[Collected data]
──────

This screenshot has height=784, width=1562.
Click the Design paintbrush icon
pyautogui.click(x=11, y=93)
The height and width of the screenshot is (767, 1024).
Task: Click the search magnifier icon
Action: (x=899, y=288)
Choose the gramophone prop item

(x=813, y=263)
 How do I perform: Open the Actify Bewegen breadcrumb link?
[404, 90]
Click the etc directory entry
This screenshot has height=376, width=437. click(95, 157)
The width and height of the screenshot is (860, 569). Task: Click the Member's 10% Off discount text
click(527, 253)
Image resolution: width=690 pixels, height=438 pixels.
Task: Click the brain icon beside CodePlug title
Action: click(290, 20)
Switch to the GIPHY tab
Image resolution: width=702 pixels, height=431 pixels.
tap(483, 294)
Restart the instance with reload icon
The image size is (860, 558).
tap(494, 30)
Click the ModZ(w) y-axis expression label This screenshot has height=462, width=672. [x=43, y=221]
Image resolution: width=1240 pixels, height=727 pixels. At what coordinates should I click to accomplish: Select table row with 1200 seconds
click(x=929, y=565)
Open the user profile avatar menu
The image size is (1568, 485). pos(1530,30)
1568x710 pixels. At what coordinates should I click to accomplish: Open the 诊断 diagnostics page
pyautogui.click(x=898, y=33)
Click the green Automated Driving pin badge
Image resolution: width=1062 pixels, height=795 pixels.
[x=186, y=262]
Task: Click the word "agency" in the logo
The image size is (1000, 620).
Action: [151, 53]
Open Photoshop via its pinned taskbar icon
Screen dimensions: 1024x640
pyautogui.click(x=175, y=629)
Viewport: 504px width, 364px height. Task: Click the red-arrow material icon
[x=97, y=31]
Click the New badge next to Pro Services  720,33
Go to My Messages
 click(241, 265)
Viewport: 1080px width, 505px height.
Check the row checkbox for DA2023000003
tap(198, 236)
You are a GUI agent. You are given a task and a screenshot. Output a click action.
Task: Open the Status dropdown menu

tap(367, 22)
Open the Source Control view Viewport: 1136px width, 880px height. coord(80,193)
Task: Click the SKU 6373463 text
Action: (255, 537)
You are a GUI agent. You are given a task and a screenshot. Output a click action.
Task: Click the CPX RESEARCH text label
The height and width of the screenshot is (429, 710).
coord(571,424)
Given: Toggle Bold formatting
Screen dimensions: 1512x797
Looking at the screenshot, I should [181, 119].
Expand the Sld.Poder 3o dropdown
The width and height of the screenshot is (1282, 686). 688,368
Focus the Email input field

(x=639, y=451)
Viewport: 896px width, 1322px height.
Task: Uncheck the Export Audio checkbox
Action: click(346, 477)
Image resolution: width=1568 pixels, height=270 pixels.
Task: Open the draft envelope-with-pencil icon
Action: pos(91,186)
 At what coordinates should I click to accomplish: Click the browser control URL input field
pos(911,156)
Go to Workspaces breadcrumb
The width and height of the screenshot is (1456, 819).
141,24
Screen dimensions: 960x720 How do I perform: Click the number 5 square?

──────

■ **EXERCISE INSTRUCTIONS**: Note each line above that holds "label", then copy all of them.

■ **COMPLETED TASK**:
Click the ModZ(w) y-axis expression label This screenshot has height=462, width=672. [x=43, y=221]
Task: Click the CPX RESEARCH text label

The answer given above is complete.